Questa intervista è tratta dal numero 39 di Vanity Fair in edicola fino a martedì 1 ottobre.

«La felicità non è un diritto: è un colpo di culo». La battuta la ripete, ma non la condivide. Diego Abatantuono – già passato a un nuovo set, diretto questa estate da Fausto Brizzi fra Ladispoli e Praga – è uno dei protagonisti di Tutto il mio folle amore di Gabriele Salvatores, che uscirà al cinema il 24 ottobre. Nel film, l’attore ha fatto famiglia con Valeria Golino, madre di un ragazzo Asperger avuto da Claudio Santamaria: il suo personaggio, Mario, è un uomo solido e giocherellone che comunica con il ragazzo indossando nasi da clown e fa da roccia alle insicurezze della donna. Quanto a felicità, però… «Non è così semplice».

Non basta il «colpo di culo»?
«Secondo me, no. La felicità va cercata, capita. Sto leggendo un libro di Seneca che parla proprio di questo».
Vuol dire che, fra una battuta e l’altra della commedia di Brizzi, lei legge Seneca?
«Sì, e quello che so è che ci sono tanti concetti di felicità: quello dell’infanzia, del sabato, dei preliminari…».
Qual è il suo concetto?
«Io sono un ghiottone in tutto, un esagerato. Uno che pensa sempre al dopo, a come mantenere ciò che ha raggiunto. Felicità invece è essere contento anche mentre fai le cose, mentre lavori, prendendo tutto con la giusta leggerezza».
A 64 anni e oltre 70 film interpretati, riesce ad affrontare questo mestiere con leggerezza?

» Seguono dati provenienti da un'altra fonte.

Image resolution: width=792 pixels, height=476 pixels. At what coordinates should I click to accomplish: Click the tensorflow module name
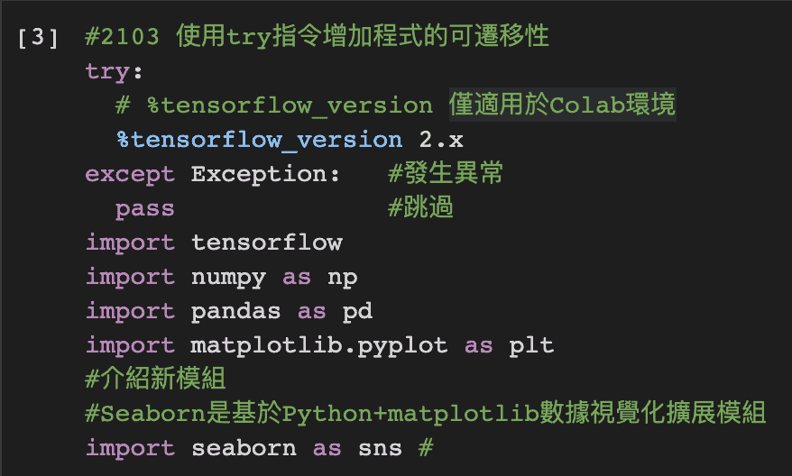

«Il mio piacere dipende dal fatto che si divertano anche tutti gli altri. La cupezza non fa diventare più bello un film. Ci sono set di paura, su cui si sente bisbigliare: “È arrivato il regista, silenzio assoluto”, “C’è quell’attore che si sta concentrando, che non voli una mosca!”. Set dove si è convinti che il lavoro che si sta facendo rivoluzionerà la storia».
Immagino non siano i suoi preferiti.
«Nessun film è capace di cambiare il mondo. Soprattutto, per quanto tu ti impegni, non sai mai davvero quale sarà il risultato, se un grande successo, un titolo da Oscar, una schifezza… Insomma, il cinema è meglio farlo con allegria che con la convinzione di essere superiori: non siamo mica cardiochirurghi che salvano vite».
Torniamo alla sua idea di felicità.
«Alla fine, ne ho un concetto ovattato. Simulo la serenità, ma avendo figli e nipotine mi preoccupo per il loro futuro. Sono anni che parlo di ecologia, di riscaldamento del pianeta, e oggi il problema è diventato davvero drammatico. Eppure, è come se chi ci governa non avesse famiglia: se sei genitore, la tua felicità può consistere nel possedere cose che poi non riuscirai a far godere a chi viene dopo di te?».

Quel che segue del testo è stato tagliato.